Document passage section start

Mm-hmm. And I really admire the way that you've ignited individuals who, by my field would've been told they weren't empowered to know any of this stuff. You've shown us that a, a computer programmer can come along and really master a set of data that's relevant to their own body and then start to use your own body as your own laboratory.
And so I would just encourage everybody who's out there biohacking, is move beyond the data as much as you can and feel into the entire experience of being human. And then understand the data in the context of your feeling body. I love this. And you'll see a different beauty. You'll see a different beauty.
Dave: One of the secret goals of biohacking is to get the data to validate the ancient practices so that people who are in their heads can say, oh, there's data to support that I should do a shamanic initiation, or I should do a for breath work or forgiveness, or any of the altered states. And that's why I finally wrote a book about altered states because like, okay, there's so much evidence.
The ancient Chinese acupuncture system, you, you're like, oh yeah, we have our camera that does that, and we can measure it ly. So if I, if we go back 20 years in our lives, if you talked about meditation or acupuncture, you were an idiot. Yeah. And like there were, you would be shamed and like kicked out of med school.

Document passage section end

__Problem set__
(1) Could you copy the stretch of the biohacking conversation from "Mm-hmm. And I" through "beauty. You'll see a different beauty.", switching "laboratory" to "experiment"?
(2) Can you pick up the biohacking conversation after its last sentence and keep it going?

Supplied material section start

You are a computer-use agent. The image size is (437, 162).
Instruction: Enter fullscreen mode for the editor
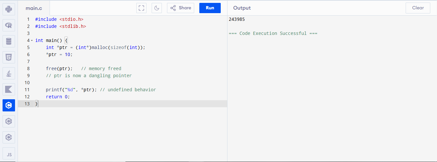coord(141,8)
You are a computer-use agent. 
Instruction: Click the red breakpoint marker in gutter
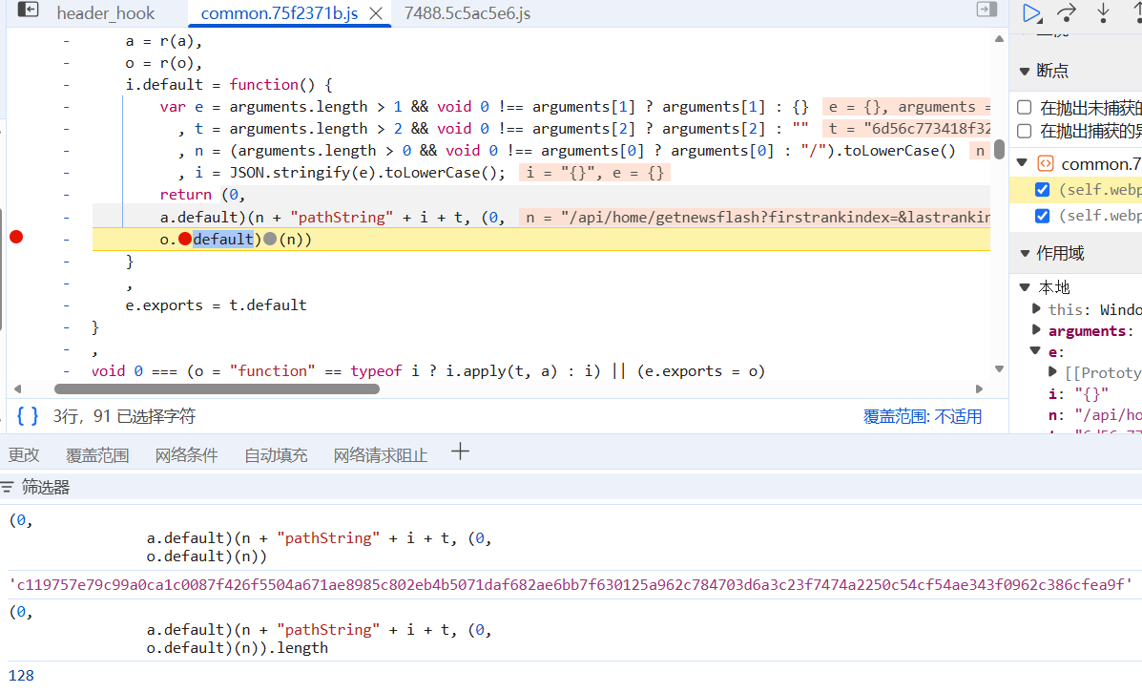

Supplied material section end

__Responses for each task__
(1)
Mm-hmm. And I really admire the way that you've ignited individuals who, by my field would've been told they weren't empowered to know any of this stuff. You've shown us that a, a computer programmer can come along and really master a set of data that's relevant to their own body and then start to use your own body as your own experiment.
And so I would just encourage everybody who's out there biohacking, is move beyond the data as much as you can and feel into the entire experience of being human. And then understand the data in the context of your feeling body. I love this. And you'll see a different beauty. You'll see a different beauty.

(2)
Yeah. And ostracized. And now like, no. We have the data. Yeah. So you can't, you can't use that power of using the brain to shut down the spirit.
Zach: That did happen. I would say. I would say the world is not changing for the data though. I've actually seen, no, I've testified in front of the EPA over and over again on glyphosate.
I've seen absolutely no effect of that lab science. Oh, that's the government. They're not the world. Well, no, it's human. Yeah. It's, they're humans. You haven't seen any change awareness of glyphosate damages. It's increasing. I just sat with six senators who run the whole Senate ag committee and all this, and three of 'em didn't even know what glyphosate was.
And so, you know, they've put out a trillion dollars of tax putting You do offer them glasses of it. That's what I just drink this. So it's, the fact is you don't change minds through science, but you change science, you change the world through the feeling again. Mm-hmm. We started storytelling instead of the science about six years ago, and the traction was huge and suddenly we made it relevant to every single household.
So no longer did you have to be a scientist for me to tell you exactly which g proteins were being disrupted by glyphosate. I could tell you a story of what it felt like when a farmer stopped spraying it and when their family came back to the farm and they three x their bottom line and they got reconnected to their community.
'cause now they had a farmer's market on there. Beautiful. Now all the farmers like. Let's do that. You know, and they, and you don't talk about glyphosate at all. You talk about what is the human experience of plugging back in nature, and then you create the revolution. And so this is how the, the data is real.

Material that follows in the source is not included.